For larger puffers, there are many more crunchy foods to eat. Large puffers will eat scallops, shrimp, crab legs, mussels, clams, oysters, squid, lobster and crayfish. Mine love to chase live crayfish, fiddler crabs and gut-loaded ghost shrimp. I gut-load (pre-feed) my live food with algae wafers, so my puffers get their veggies. You should be able to buy most of these foods at the fish department of your grocery or produce store, freeze and later thaw in warm vitamin water as needed.

Improper Diet
Lack of the proper diet will result in overgrown teeth. Once they are long, the puffers will not be able to open their mouths to eat and will starve to death. Sometimes the puffers will try to eat but just spit back their food. At that point, no amount of crunchy foods can help and the puffer’s teeth must be trimmed by hand. Two species of freshwater puffers that need a constant daily supply of snails are the South American puffer (Colomesus asellus) and the less common bronze or golden puffer (Auriglobus modestus). Without enough snails offered to them, they would need their teeth trimmed every 4-6 months. I have both species and do trim their teeth often.
A. modestus

A note about the dangers of using clove oil:

As a community, we are learning clove oil may not be a safe choice to use repeatedly for sedating puffers. Since our SAPs will probably need their teeth worked on every 4-6 months, it is not advised to use clove oil for repetitive usage. It stops the fish from breathing, cuts off O2 to the brain & can possibly cause eventual brain damage. Some members are finding their puffers wake up from clove oil induced sedation slower and slower each time, and sometimes do not wake up at all after repeated sedations over their lifetime, or display erratic and uncoordinated behavior, indicative of brain damage.
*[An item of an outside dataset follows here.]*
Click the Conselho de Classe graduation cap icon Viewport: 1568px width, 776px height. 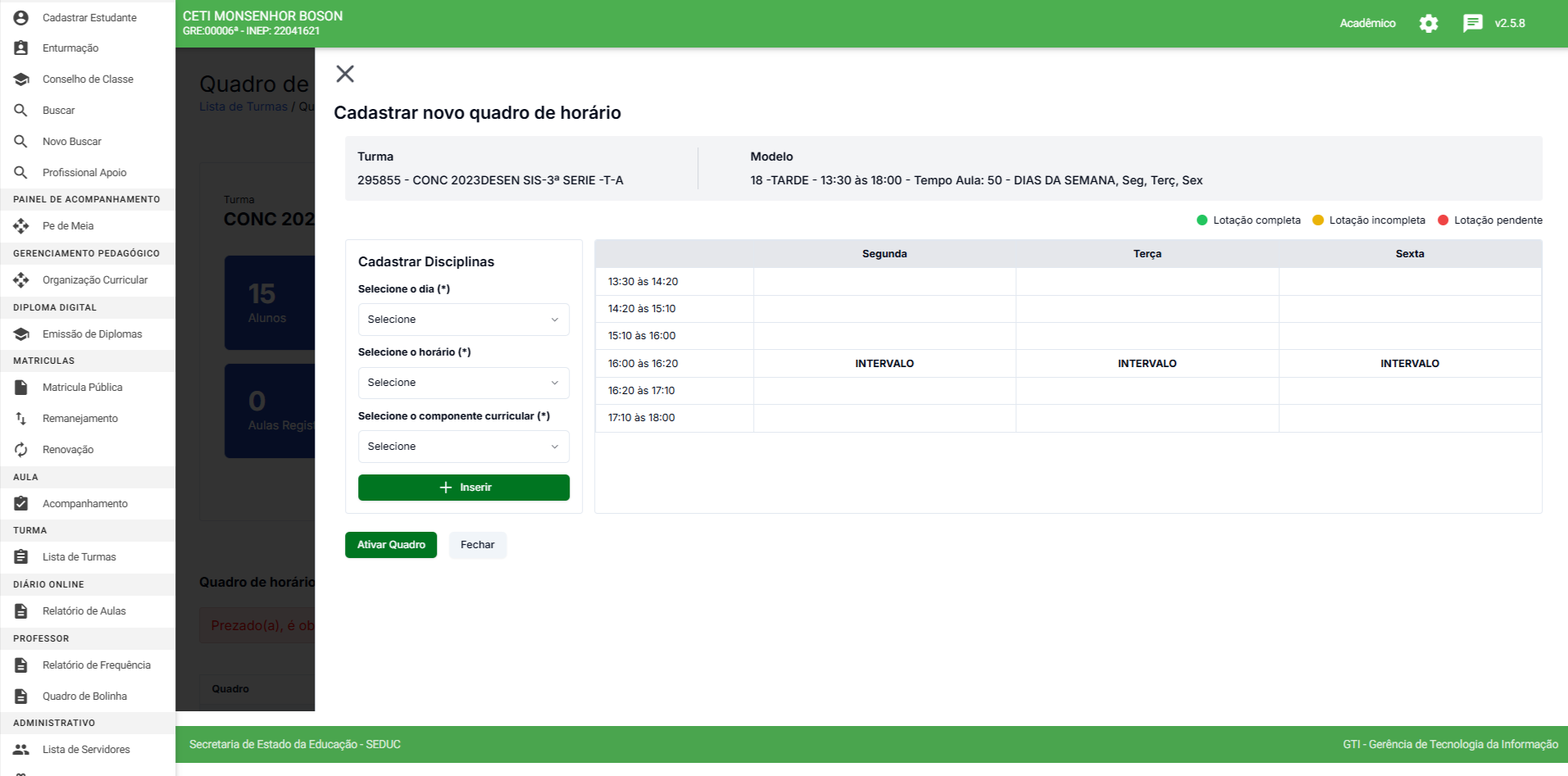point(21,79)
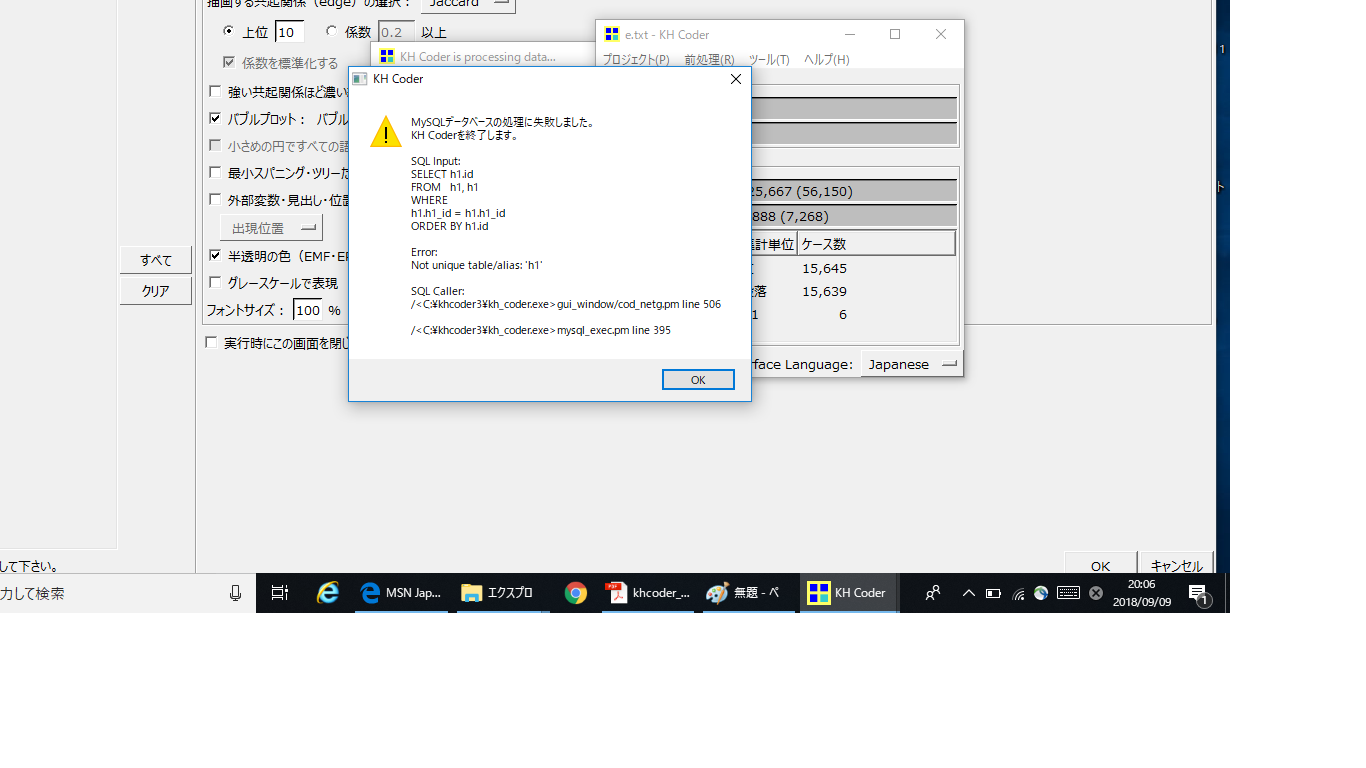The width and height of the screenshot is (1366, 768).
Task: Switch to Google Chrome in taskbar
Action: pos(575,593)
Another risk of clove oil is the way it clings to porous surfaces.  Many puffer owners set aside a specific container to use for sedating fish with clove oil, due to the strong scent it leaves behind, no matter how much you wash and rinse the container.   This is dangerous, as there still may be a significant amount of the oil remaining in the pores of the container, and next time you use it, your fish may be subjected to a larger dose than you intend.  To avoid this risk, only use glass containers that are washed until no trace of clove smell lingers, and rinsed thoroughly, or if you prefer, dispose of the container holding the clove oil solution when you are finished with the procedure, never reusing it.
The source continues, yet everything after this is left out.